Para mitigar esses riscos, o contrato deve prever: cláusula de compliance com obrigação de comprovação periódica de regularidade; direito de rescisão imediata em caso de decisão judicial ou administrativa contra o patrocinador; e garantias, como seguro ou fiança bancária, para cobrir eventuais perdas.

O que diz o regulamento da FIFA

A FIFA, por meio do Regulamento de Transferências, exige que os clubes mantenham contratos de patrocínio em conformidade com a legislação local, sob pena de sanções disciplinares. O artigo 12 do regulamento estabelece que o clube é responsável por assegurar que todos os seus contratos respeitem a lei do país de origem.

No caso brasileiro, a CBF e as federações estaduais podem aplicar penalidades ao Serra Branca se o contrato for considerado irregular, incluindo multa e até perda de pontos em competições.

Perguntas Frequentes

A casa de apostas pode recorrer da decisão?

Sim.
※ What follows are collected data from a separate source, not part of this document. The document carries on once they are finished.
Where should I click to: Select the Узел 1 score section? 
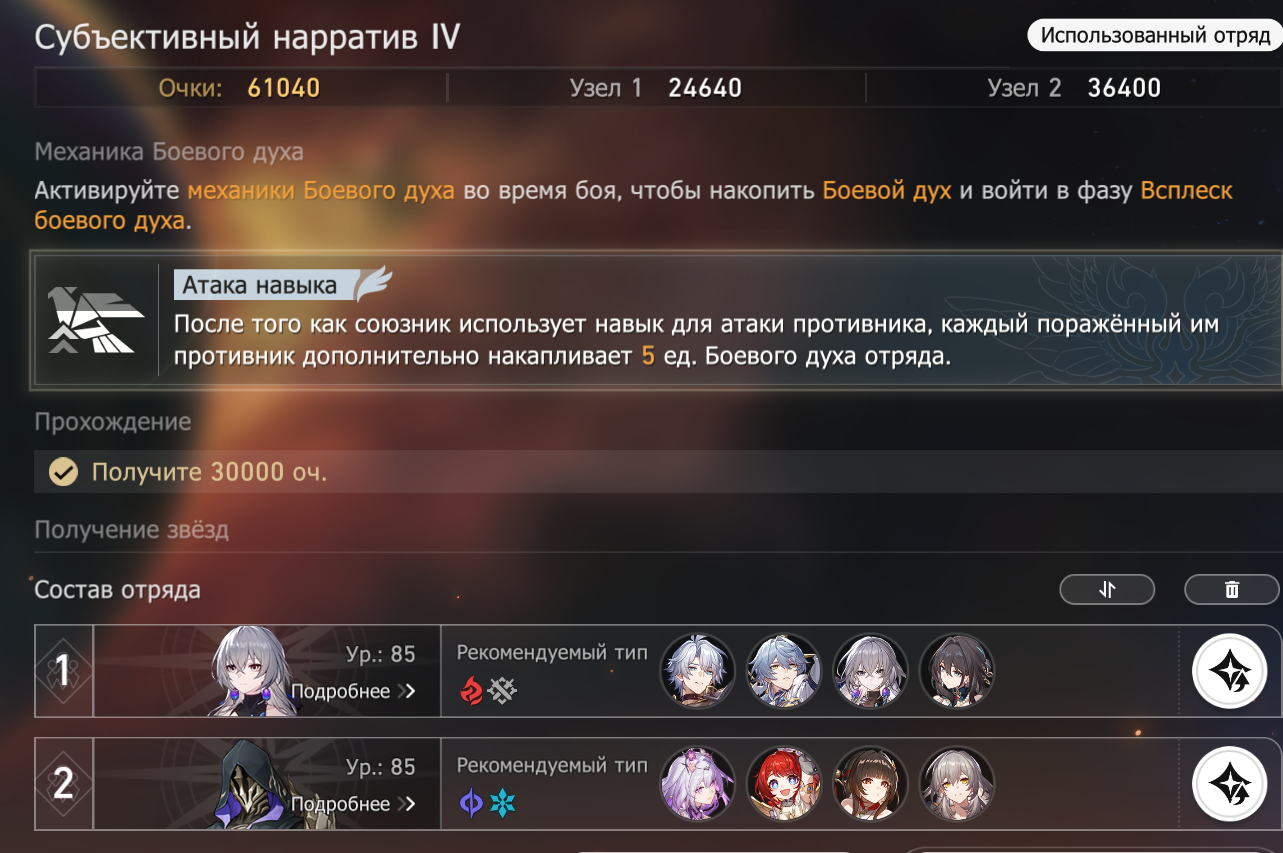point(655,88)
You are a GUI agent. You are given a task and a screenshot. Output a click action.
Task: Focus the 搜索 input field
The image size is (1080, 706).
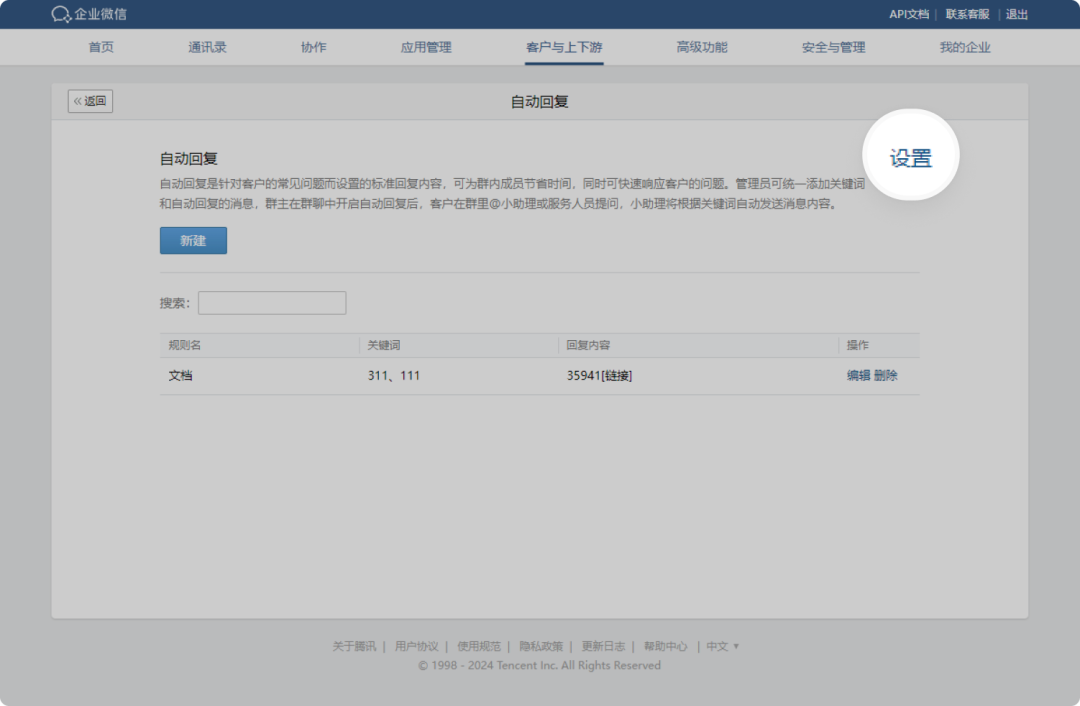click(272, 303)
A decisão é liminar e cabe recurso ao Tribunal de Justiça da Paraíba. A operadora pode apresentar documentação comprobatória de regularidade para tentar reverter a suspensão.

O Serra Branca pode perder o patrocínio?

Sim. Se a decisão for mantida, o contrato será rescindido e o clube perderá a receita. Cabe ao clube buscar novo patrocinador ou acionar garantias contratuais.

Atletas que divulgaram a marca podem ser processados?

Em tese, sim, se houver dano a terceiros. Mas a responsabilidade principal recai sobre o clube e a operadora, salvo se o atleta agiu com dolo ou má-fé.

Como evitar contratos irregulares?

Realizar due diligence prévia, exigir comprovantes de autorização e incluir cláusulas de compliance com verificação periódica.

A decisão afeta outros clubes?

Sim. O precedente pode ser usado por outras operadoras e clubes para questionar contratos similares. A recomendação é revisar todos os contratos de patrocínio com casas de apostas.